**Stated problem**
Please retype part of the SQL random data text below, starting at the words "It's pretty amazing" and ending after the words "and that RAND()".

**Text to read**
Every coder will have to generate some dummy data for their database or randomize / de-identify existing data for testing purposes at some point in their career.
But most programmers fall into the trap of reinventing randomization functions and end up with something that isn't random at all. I would suggest you stick to the built-in functions.
It's pretty amazing what you can do out of the box with SQL.
That is why I've created a list of pretty much every use case I can think of in which you would have to create Random Data, all being built on the basic RAND()
function.
Note that I tested the more complex code in MySQL and that RAND()
has to be replaced according to your SQL flavor.
See the first table below which shows how to generate a random value between 0.0 <= x < 1.0 in almost every SQL Flavor - you can use this to adapt my code for your use case.
MySql | RAND() |
SQLAnywhere (SAP SyBase) | RAND() |
PostgreSQL | RANDOM() |
Oracle (PL/SQL) | DBMS_RANDOM.VALUE() |
MonetDB | RAND() / 2147483648 |
MicrosoftSQLServer | RAND() |
SQLite | ABS(RANDOM() / 9223372036854775807) |
MariaDB | RAND() |
InformixDynamicServer | dbms_random_random() |
Firebird SQL | RAND() |
DB2 SQL | RANDOM(:HRAND) |
CUBRID | RAND() / 2147483648 |
Basic random value
SELECT RAND() as random;
random |
0.8997652594929237 |
This function returns a random value between 0.0 <= x < 1.0.

**Source excerpt**
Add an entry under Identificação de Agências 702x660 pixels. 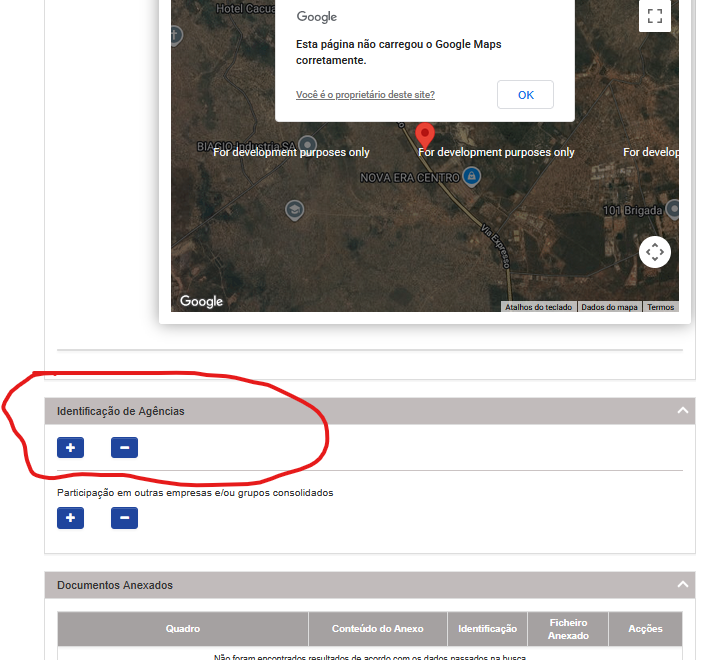click(x=70, y=448)
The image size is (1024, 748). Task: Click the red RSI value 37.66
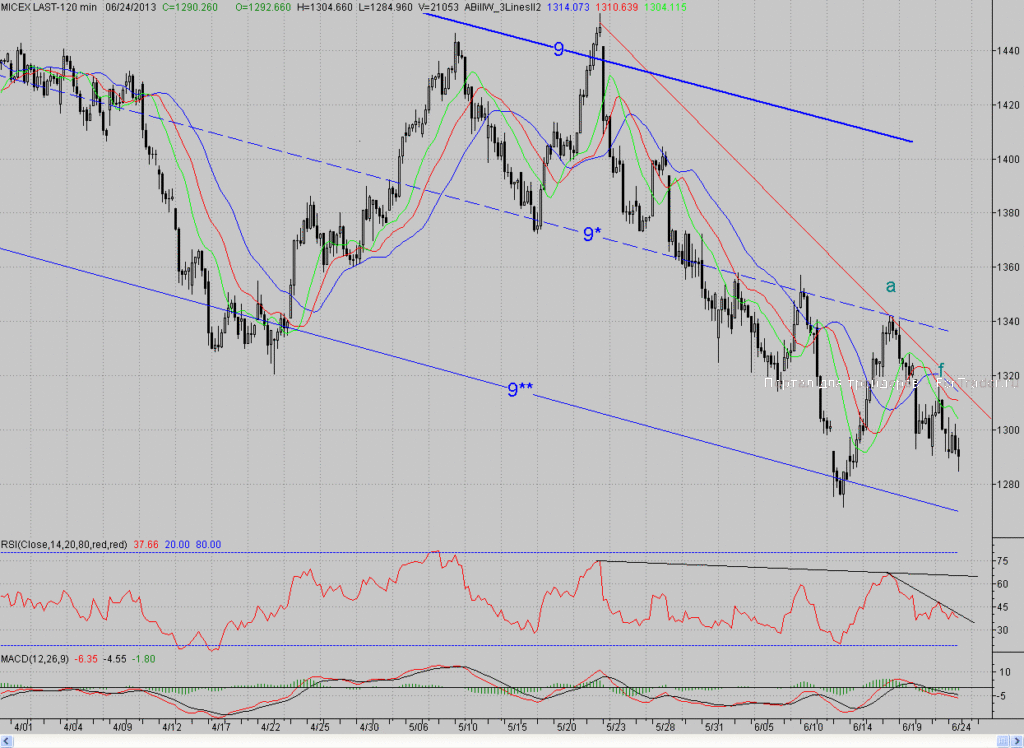click(x=146, y=544)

**Completed exercise**
It's pretty amazing what you can do out of the box with SQL.
That is why I've created a list of pretty much every use case I can think of in which you would have to create Random Data, all being built on the basic RAND()
function.
Note that I tested the more complex code in MySQL and that RAND()